The agent processes the natural language input "let's register fabriethsf.eth" and breaks it down into sequential steps:

[
  "Hello! I'll help you get your domain.",
  "Let's start by checking your ENS domain. Give me a moment.",
  "/check humanagent.eth",
]

Skills

These are some of the skills the agent can use with its definition and handler implementation:

src/handlers/check.ts
import { ensUrl } from "../index.js";
import { XMTPContext, getUserInfo } from "@xmtp/message-kit";
import type { skillAction } from "@xmtp/message-kit";
 
export const registerSkill: skillAction[] = [
  {
    skill: "/check [domain]",
    handler: handleCheck,
    examples: ["/check vitalik.eth", "/check fabri.base.eth"],
    description: "Check if a domain is available.",
    params: {
      domain: {
        type: "string",
      },
    },
  },
];
 
export async function handleCheck(context: XMTPContext) {
  const {
    message: {
      content: {
        params: { domain },
      },
    },
  } = context;
 
  const data = await getUserInfo(domain);
 
  if (!data?.address) {
    let message = `Looks like ${domain} is available!

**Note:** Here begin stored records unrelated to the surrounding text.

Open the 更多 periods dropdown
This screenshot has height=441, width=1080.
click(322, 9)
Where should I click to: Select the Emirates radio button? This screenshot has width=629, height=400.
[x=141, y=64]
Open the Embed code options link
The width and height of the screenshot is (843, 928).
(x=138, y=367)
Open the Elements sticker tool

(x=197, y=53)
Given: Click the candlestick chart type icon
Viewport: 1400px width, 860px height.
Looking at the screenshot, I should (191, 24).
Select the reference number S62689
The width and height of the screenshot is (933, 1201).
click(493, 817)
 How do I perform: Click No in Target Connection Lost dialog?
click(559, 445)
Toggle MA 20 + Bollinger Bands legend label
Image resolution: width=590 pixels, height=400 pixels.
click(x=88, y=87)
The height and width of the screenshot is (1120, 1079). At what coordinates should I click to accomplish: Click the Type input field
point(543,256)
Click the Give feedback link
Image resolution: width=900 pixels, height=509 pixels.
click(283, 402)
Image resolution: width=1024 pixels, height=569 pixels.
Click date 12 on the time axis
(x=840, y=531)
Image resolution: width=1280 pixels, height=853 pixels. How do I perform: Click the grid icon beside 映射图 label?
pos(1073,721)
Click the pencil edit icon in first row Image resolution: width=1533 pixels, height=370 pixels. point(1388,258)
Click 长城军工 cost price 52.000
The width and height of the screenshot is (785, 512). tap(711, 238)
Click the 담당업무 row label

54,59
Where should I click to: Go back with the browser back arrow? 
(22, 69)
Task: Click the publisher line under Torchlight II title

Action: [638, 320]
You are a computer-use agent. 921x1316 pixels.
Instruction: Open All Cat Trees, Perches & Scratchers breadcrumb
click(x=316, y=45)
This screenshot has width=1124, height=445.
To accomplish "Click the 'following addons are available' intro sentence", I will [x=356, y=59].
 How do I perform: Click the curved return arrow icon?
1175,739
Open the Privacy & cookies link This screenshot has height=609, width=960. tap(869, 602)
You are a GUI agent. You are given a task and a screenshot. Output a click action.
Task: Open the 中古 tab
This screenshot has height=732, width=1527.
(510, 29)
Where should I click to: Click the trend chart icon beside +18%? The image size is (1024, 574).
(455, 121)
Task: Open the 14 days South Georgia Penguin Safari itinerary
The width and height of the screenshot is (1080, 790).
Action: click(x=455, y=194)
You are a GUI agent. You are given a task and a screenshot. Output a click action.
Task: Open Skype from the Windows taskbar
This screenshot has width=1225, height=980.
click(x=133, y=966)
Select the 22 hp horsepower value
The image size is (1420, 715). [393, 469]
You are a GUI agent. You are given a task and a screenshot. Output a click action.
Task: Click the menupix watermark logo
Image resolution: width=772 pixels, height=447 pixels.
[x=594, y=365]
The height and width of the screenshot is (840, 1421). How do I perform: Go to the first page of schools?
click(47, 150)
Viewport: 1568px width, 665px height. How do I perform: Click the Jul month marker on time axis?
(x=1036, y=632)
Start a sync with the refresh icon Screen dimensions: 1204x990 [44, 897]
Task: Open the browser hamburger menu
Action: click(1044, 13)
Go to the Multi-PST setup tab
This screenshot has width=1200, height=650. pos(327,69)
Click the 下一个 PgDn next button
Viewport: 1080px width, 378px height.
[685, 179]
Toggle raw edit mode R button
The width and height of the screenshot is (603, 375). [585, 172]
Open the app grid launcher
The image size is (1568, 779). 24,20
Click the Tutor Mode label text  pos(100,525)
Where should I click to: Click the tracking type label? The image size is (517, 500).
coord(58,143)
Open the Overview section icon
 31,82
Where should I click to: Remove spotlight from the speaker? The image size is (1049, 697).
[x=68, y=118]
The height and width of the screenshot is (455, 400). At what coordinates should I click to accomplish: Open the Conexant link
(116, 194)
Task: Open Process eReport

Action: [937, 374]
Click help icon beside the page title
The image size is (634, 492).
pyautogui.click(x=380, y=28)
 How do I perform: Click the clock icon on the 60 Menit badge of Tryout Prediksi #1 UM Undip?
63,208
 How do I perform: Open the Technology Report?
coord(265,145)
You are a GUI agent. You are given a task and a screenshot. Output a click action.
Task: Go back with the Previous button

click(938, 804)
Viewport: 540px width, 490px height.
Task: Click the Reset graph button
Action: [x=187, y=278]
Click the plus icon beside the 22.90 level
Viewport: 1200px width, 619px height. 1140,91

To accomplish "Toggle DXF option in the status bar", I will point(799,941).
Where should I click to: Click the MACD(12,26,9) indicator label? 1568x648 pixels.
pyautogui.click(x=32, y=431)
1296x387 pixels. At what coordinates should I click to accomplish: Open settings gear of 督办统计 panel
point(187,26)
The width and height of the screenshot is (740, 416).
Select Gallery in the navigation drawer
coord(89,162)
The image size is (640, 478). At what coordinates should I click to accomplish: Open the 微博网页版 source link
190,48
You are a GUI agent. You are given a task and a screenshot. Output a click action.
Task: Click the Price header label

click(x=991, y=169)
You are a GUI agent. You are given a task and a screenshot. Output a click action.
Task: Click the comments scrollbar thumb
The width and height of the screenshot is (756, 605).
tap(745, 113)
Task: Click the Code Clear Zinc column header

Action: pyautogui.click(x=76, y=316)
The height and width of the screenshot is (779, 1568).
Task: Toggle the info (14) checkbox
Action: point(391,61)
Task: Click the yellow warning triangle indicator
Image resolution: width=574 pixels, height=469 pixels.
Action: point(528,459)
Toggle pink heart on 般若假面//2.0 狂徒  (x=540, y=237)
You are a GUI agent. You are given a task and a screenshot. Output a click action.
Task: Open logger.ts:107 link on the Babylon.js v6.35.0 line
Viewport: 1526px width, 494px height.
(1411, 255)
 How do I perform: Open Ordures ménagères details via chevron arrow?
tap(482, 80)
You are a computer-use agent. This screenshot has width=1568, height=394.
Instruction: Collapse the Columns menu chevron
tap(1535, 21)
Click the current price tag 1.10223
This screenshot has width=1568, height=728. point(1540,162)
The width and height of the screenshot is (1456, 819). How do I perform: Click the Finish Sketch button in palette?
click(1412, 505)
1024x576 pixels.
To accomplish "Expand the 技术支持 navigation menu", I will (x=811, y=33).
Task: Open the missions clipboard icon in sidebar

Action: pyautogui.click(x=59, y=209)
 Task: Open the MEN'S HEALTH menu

Here you can register it: ${ensUrl}${domain} or would you like to see some cool alternatives?`;
    return {
      code: 200,
      message,
    };
  } else {
    let message = `Looks like ${domain} is already registered!`;
    await context.executeSkill("/cool " + domain);
    return {
      code: 404,
      message,
    };
  }
}

Skills declaration

The agent processes the natural language input "let's register fabriethsf.eth" and breaks it down into sequential steps:

src/index.ts
export const skills = [
  {
    name: "Ens Domain Bot",
    tag: "@ens",
    description: "Register ENS domains.",
    skills: [
      ...checkSkill,
      ...coolSkill,
      ...infoSkill,
      ...registerSkill,
      ...renewSkill,
      ...resetSkill,
      ...tipSkill,
    ],
  },
];

Return a resposonse

The agent returns a response to the user:

src/index.ts
run(
  async (context: XMTPContext) => {
    const {
      message: { sender },
      skills,
    } = context;
 
    let prompt = await replaceVariables(
      systemPrompt,
      sender.address,
      skills,
      "@ens",
    );
    fs.writeFileSync("example_prompt.md", prompt);
    await agentReply(context, prompt);
  },
  { skills },
);

This is a very simple example, but it shows how the agent can handle complex interactions by managing multiple steps in sequence, maintaining context, and waiting for user responses.